Salvad a la gente complacida.

Dudo que haya urbes más solidarias que la que habito. Raro es que no se hagan cada mes dos eventos solidarios para algún colectivo o persona necesitada. Raro es que no haya un colectivo que desee hacer una acción solidaria para alguien demostrando así que la ciudad hace honor a su lema. 
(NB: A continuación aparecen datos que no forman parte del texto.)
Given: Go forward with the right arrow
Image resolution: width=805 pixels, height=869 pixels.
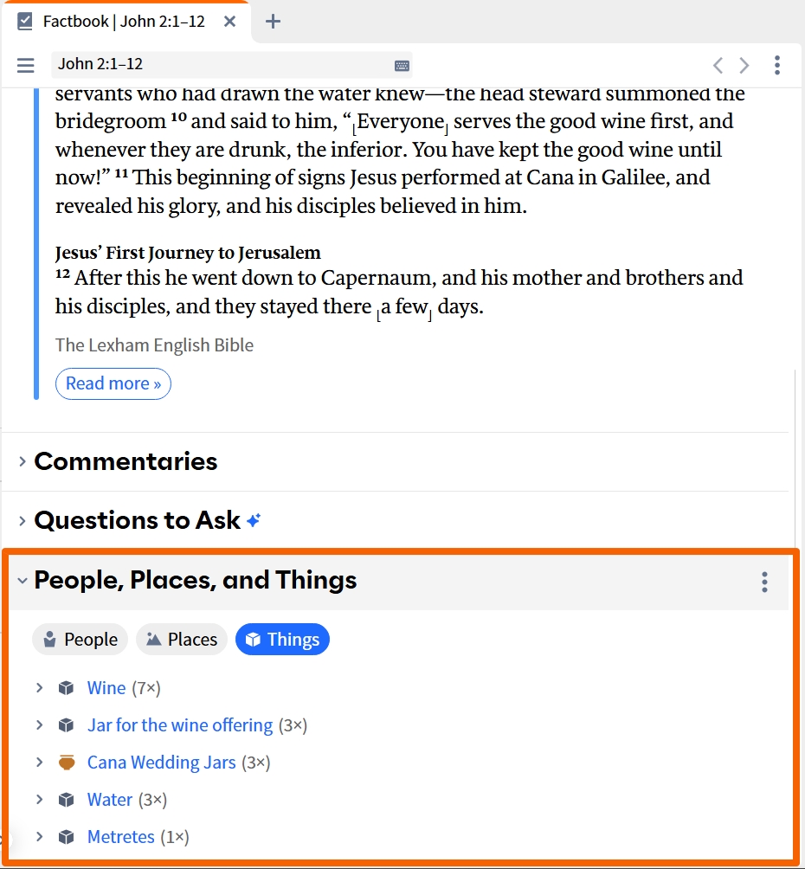Looking at the screenshot, I should pyautogui.click(x=744, y=66).
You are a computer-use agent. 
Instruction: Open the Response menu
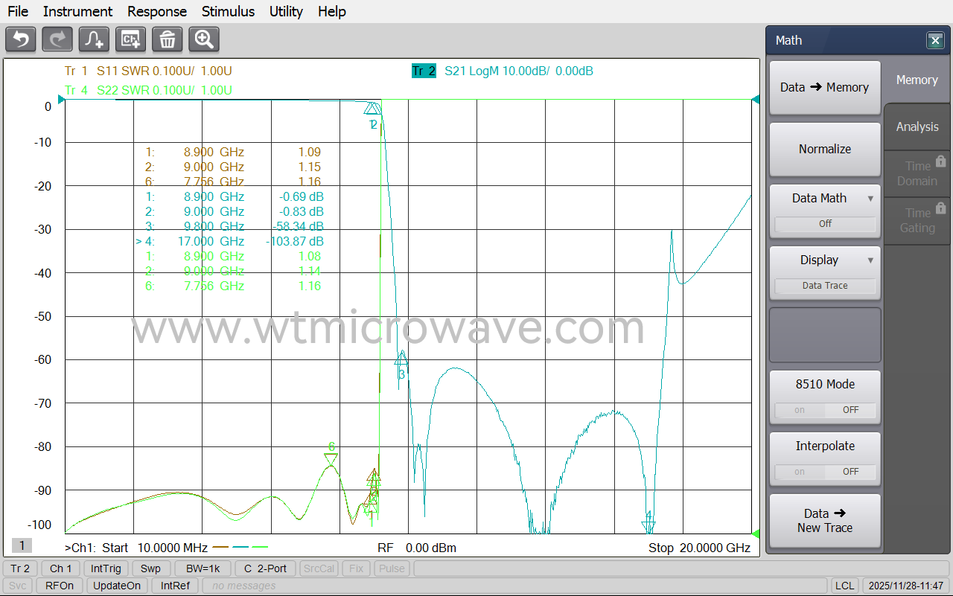(x=157, y=11)
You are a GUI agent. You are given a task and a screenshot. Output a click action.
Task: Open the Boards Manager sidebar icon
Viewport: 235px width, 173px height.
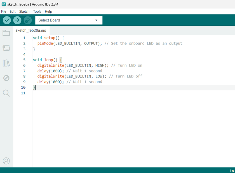coord(6,48)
Pero, hete aquí, que la ciudad, herida desde años, sufre de estocada mortal por culpa de unas huertas que valen como si estuvieran en la Isla de Manhattan. ¡Mira tú que somos aquí religiosos, pero no hay Deux ex machina que solucione esta incontinencia de millones! Así que a los complacidos no nos va a quedar otra que pagar, nos subirán el IBI, y nos recortarán de aquí y de acullá. Al final los desatinos o desaciertos acaban siempre repercutiendo en el bolsillo ciudadano. No creo que Change.org (la página que recoge causas de toda índole) nos sirva de nada, pero tal vez podríamos intentar hacer unos pocos de conciertos, libros, actividades solidarias que nos sirvieran para respirar mejor y olvidarnos de los malditos prados de una vez para siempre. Puestos a pagar, mejor sería pagar teniendo algo de placer. De otro modo, salvo que te guste la sodomía,¡placer ninguno! ¡Salvad Plasencia!